ミュージシャンのジストニアは筋肉や骨に特別な異常は見つからず、はっきりとした原因は不明だと言われています。
動作異常は楽器の演奏時にのみあらわれ、日常生活には支障をきたしません。しかし、楽器を演奏することを生業としているミュージシャンにとって、楽器の演奏が思うようにできなくなることは、命を奪われるような心地でしょう。
ミュージシャンである筆者も、ジストニアを発症しています。この記事では、ミュージシャンのジストニアについて、経験談も踏まえて正しい知識をお伝えしていきます。
ミュージシャンのジストニアとは
ミュージシャンのジストニアは、指や喉などの身体の一部に症状が現れることから、「局所性ジストニア」または「フォーカルジストニア」と呼ばれています。
ミュージシャンのジストニアは神経疾患のひとつです。症状としては、動かそうとする筋肉と相反する動作をおこなう筋肉(拮抗筋)が同時に収縮を繰り返すことにより、異常動作が起き、自分の意思通りに指などが動かなるというものです。
脳が指令を出し、それに筋肉が反応するといった訓練が繰り返され、楽器の演奏技術は身についていきます。超絶技巧が可能になる仕組みは、脳の指示と筋肉のワイヤリング(回路のつながり)がキーポイントとなっています。
ミュージシャンのジストニアは、なんらかの間違った形でワイヤリングされた結果として、異常な動作が起きると言われています。
・具体的な症状
筆者の場合(クラリネット)、左手の薬指を抑えると、小指がこわばってしまい、自分が思うキーを抑えられないという症状があります。楽器を持たないで同じ動作をしても、異常は起こりません。ミュージシャンのジストニアの患者の特徴として、楽器を持たずにその動作をおこなっても異常動作が起きないということがあります。
・発症の原因
発症の原因は特定されていませんが、ジストニアになるミュージシャンは、高いレベルでの集中的な練習を長時間おこなっていることがほとんどです。

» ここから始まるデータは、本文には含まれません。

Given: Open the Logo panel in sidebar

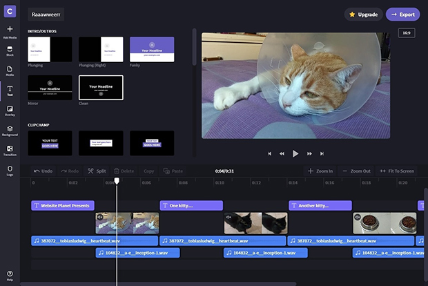Looking at the screenshot, I should 10,169.
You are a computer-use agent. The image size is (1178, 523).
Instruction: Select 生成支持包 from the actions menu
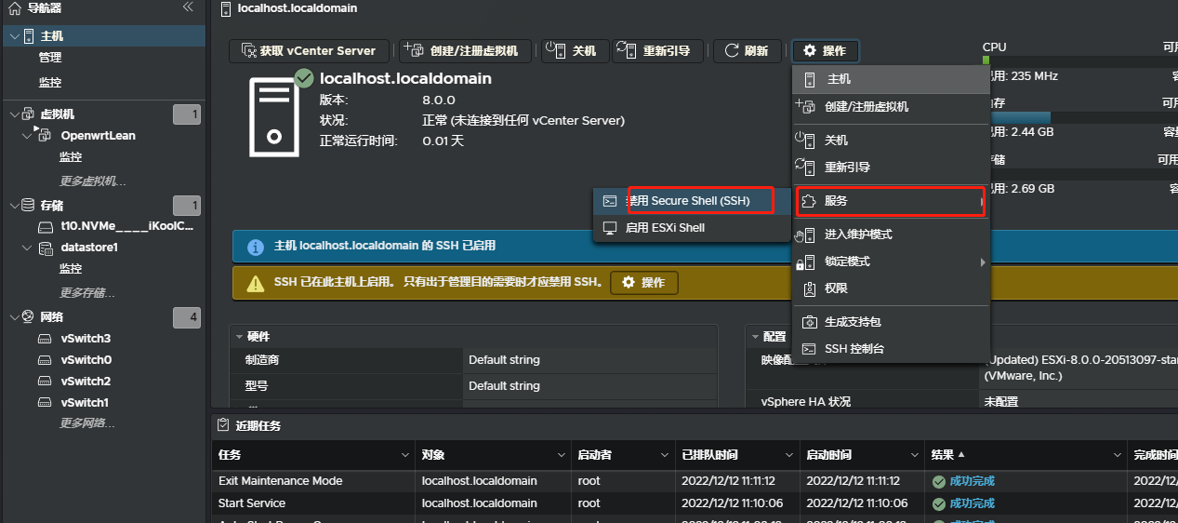pyautogui.click(x=852, y=322)
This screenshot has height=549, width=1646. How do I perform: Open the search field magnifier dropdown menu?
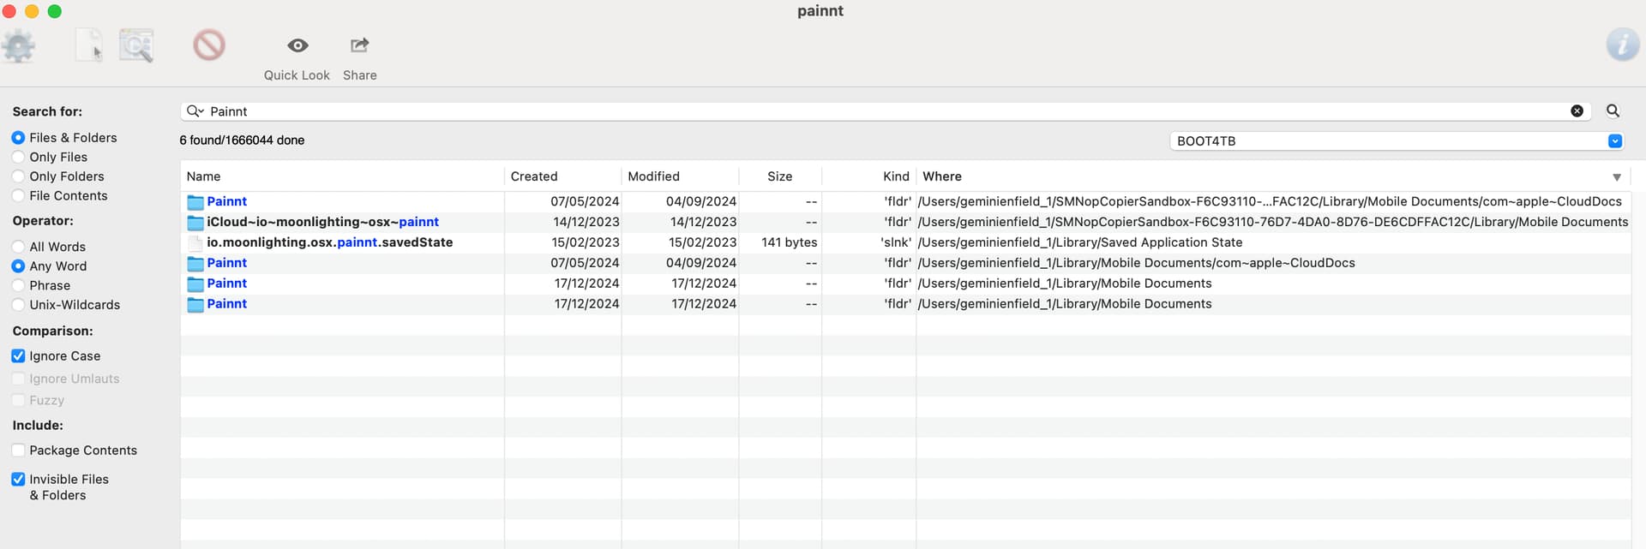(x=195, y=111)
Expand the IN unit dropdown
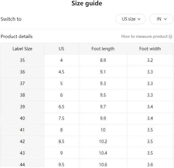 point(161,19)
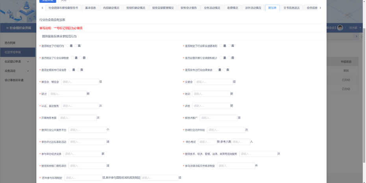Select 否 for 是否发布过行业自律宣言

(x=223, y=70)
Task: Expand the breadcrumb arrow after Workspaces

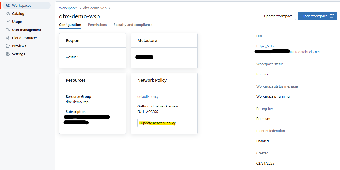Action: pyautogui.click(x=80, y=8)
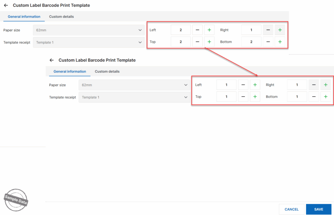
Task: Click the Top input field showing 1
Action: pos(226,97)
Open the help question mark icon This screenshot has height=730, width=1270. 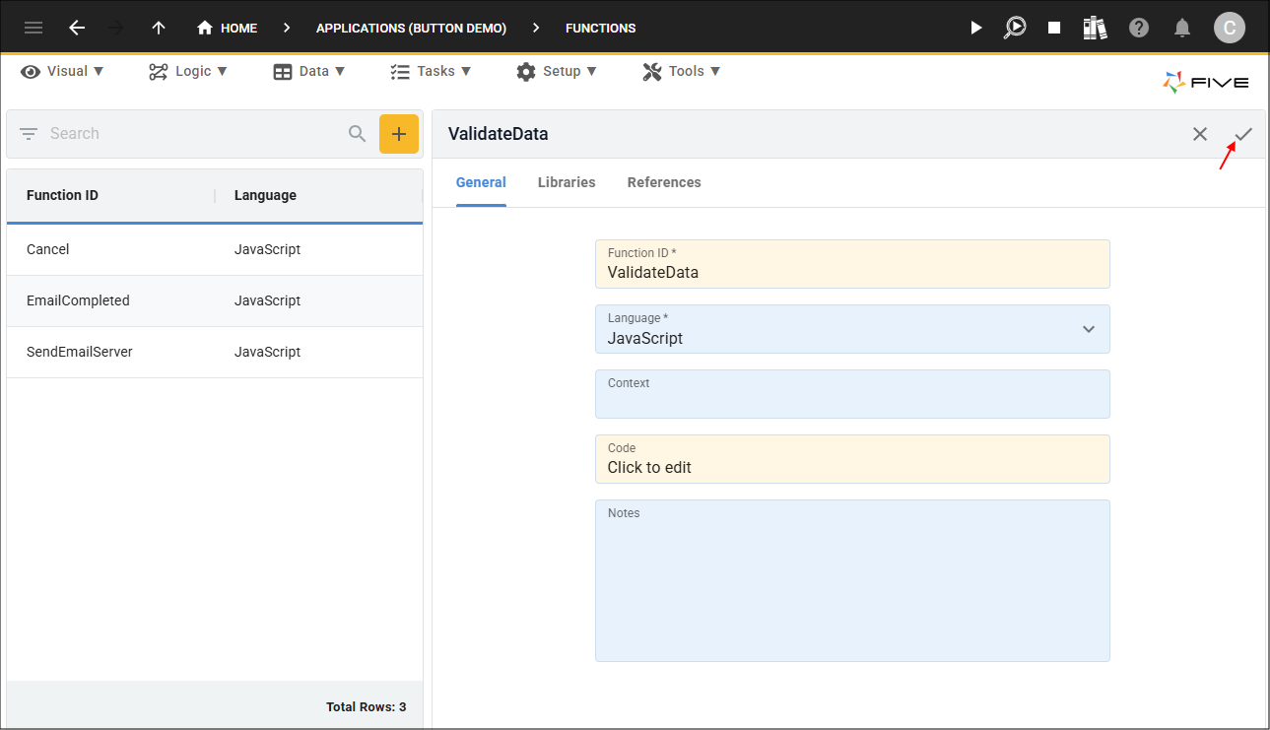click(x=1139, y=28)
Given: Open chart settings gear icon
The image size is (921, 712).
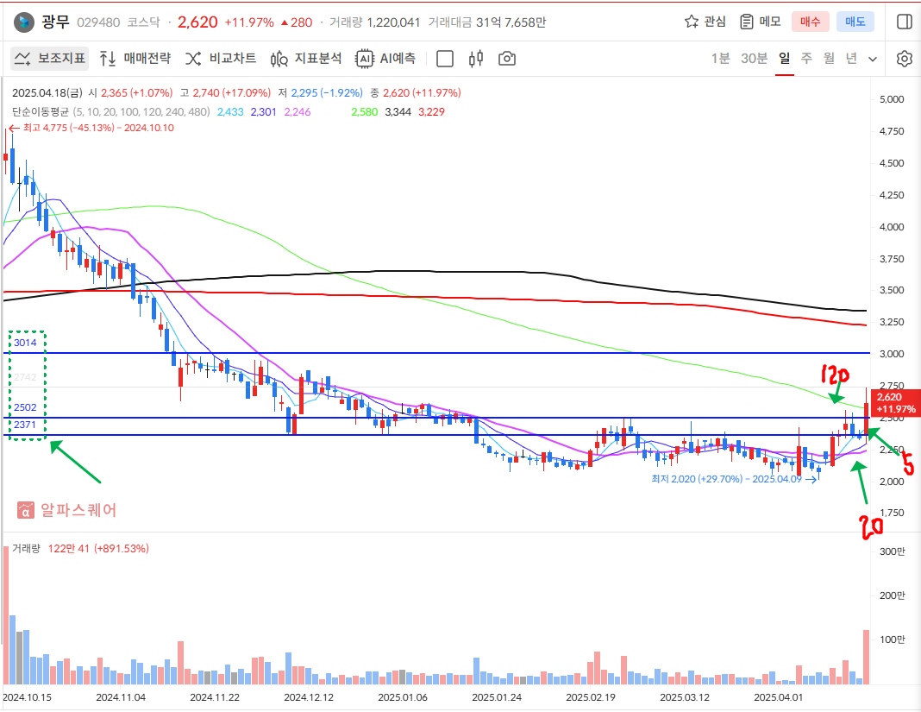Looking at the screenshot, I should click(x=904, y=59).
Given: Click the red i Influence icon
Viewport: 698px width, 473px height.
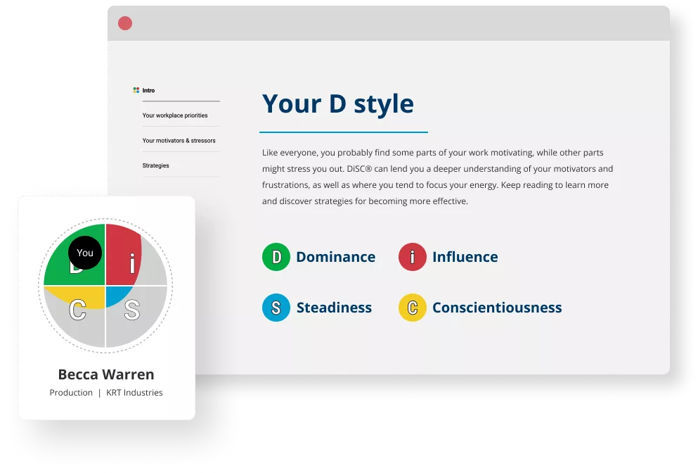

私自身もそうでしたが、ジストニアの症状が現れはじめたとき、多くのミュージシャンは「うまく演奏できないのは自分の練習不足が原因」だと思って練習時間を増やしたり、一箇所をなんども繰り返して集中的に練習したりしてしまいます。
しかし、ジストニアが原因の場合、そういった過剰な練習は逆効果で、症状をひどくさせる原因のひとつとなってしまいます。
ミュージシャンのジストニアの治療法
ミュージシャンのジストニアは、この治療をおこなったら絶対に治ります!という治療法がありません。多くのジストニアのミュージシャンはこの事実に絶望してしまうでしょう、しかし、現在さまざまな治療法が考えられています。
【ミュージシャンのジストニアは何科にかかれば良い?】
ジストニアは脳神経の疾患なので、神経科が専門となるでしょう。しかし、様々な分野からミュージシャンのジストニアの治療法が考案されているので、神経科以外にも、整形外科などでもジストニアの治療をおこなっているところがあります。
ミュージシャンのジストニアの治療法には以下のものがあります。
・内服薬
・リハビリ類
・ボツリヌス注射
・脳への電気刺激
・外科手術
いずれの治療法も、確実に治るというものではありませんが、ジストニアを完治した人はいます。焦ることなく治療に対して向き合うことが大切です。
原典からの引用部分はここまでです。